26 March 2014

Protection

'Citizenship and Protection' by Andrew Kent in (2014) 28 Fordham Law Review discusses
 the role of U.S. citizenship in determining who would be protected by the Constitution, other domestic laws, and the courts. Traditionally, within the United States both noncitizens and citizens have had more or less equal civil liberties protections (putting to one side the question of immigration law). But outside the sovereign territory of the United States, noncitizens have historically lacked such protections. This essay sketches the traditional rules that demarcated the boundaries of protection, then addresses the functional and normative justifications for the very different treatment of noncitizens depending on whether or not they were present within the United States.
Kent notes that
Chief Justice Earl Warren famously described citizenship as “man’s basic right” because “it is nothing less than the right to have rights.” As Justice Robert Jackson put it for the full Court, “Citizenship as a head of jurisdiction and a ground of protection was old when Paul invoked it in his appeal to Caesar. The years have not destroyed nor diminished the importance of citizenship nor have they sapped the vitality of a citizen’s claims upon his government for protection.” U.S. citizenship—the topic of this Symposium—is thus theorized to be the foundation upon which all other rights rest and the ultimate basis upon which to claim protection against the U.S. government. 
But the actual connection over the course of American history between citizenship, the Constitution, and protection from government overreach has been much more muddled and complex than this. In ordinary peacetime contexts, citizenship has historically played a relatively minor role in demarcating the Constitution’s domain—that is, in determining who is under the umbrella of its civil liberties protections. Most political rights have always been reserved for citizens. And in the immigration context, of course, citizenship can be crucial. But with regard to civil liberties, the practice of U.S. constitutionalism has been to make relatively few distinctions based on citizenship within the United States and during peacetime. 
Instead of citizenship, the primary axes along which the domain of the Constitution’s protections has been demarcated are territorial location, domicile, and enemy status during wartime. For much of American history, constitutional protections stopped at the boundaries of the United States and did not extend to military enemies or persons in war zones, no matter their citizenship. The right to access the courts to claim legal protections, which often is as important as having substantive constitutional rights themselves, was also dependent on enemy status and territorial location more than on citizenship. 

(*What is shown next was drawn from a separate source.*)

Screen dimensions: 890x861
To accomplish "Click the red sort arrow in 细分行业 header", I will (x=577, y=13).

In Part I, this Article summarizes the historical evidence about the role of enemy status, territorial location, domicile, and, to a lesser extent, citizenship in determining who was protected by the Constitution and could access U.S. courts. I also set out the most prominent typologies and theories that legal academics have used to describe the rules setting the boundaries of constitutional protection and contrast them with the actual historical concepts and practices used in earlier eras. 

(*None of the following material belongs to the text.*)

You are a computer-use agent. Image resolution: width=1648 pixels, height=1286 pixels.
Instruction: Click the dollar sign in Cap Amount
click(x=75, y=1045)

Part II explores the justifications for these traditional limits on the domain of the Constitution’s protections by addressing two questions: First, why have both citizens and noncitizens generally been protected by the Constitution and courts while in the United States? Second, why have protections ceased—entirely for noncitizens and to a lesser extent for citizens—when they are outside the sovereign territory of the United States or when they are military enemies? Having explored the reasons why noncitizens have historically received robust protections while within the United States, this Article suggests that some additional protections for noncitizens present in the United States might be warranted. In particular, I suggest that there should be a rebuttable presumption that noncitizens in the United States during peacetime have equivalent constitutional protections to citizens. The lack of extraterritorial constitutional rights for noncitizens and for military enemies has been subjected to sustained criticism in recent decades. This Article acknowledges those criticisms, but suggests that there are some reasonable justifications for limiting constitutional protection to the traditional domains. Before proceeding, I want to note the limits of this discussion, which is focused on the national security and foreign affairs context. Over the course of American history, women, slaves, African Americans including freed slaves, suspects and defendants in state and local criminal cases, incarcerated convicts, the institutionalized mentally ill, and other groups have moved from largely or entirely outside the domain of the Constitution’s and the courts’ protections to their current position inside. Indeed, in many ways, the enlargement of the domain of protection has been the most important part of the story of U.S. constitutional development. Here I am talking instead about contexts involving national security and foreign affairs. Thus, when I say that enemy status, territorial location, domicile, and, to a lesser extent, citizenship determined the domain of the constitutional protections, I do not mean to slight the importance of race, gender, and other categories. Those topics are critically important, but are not mine in this Article.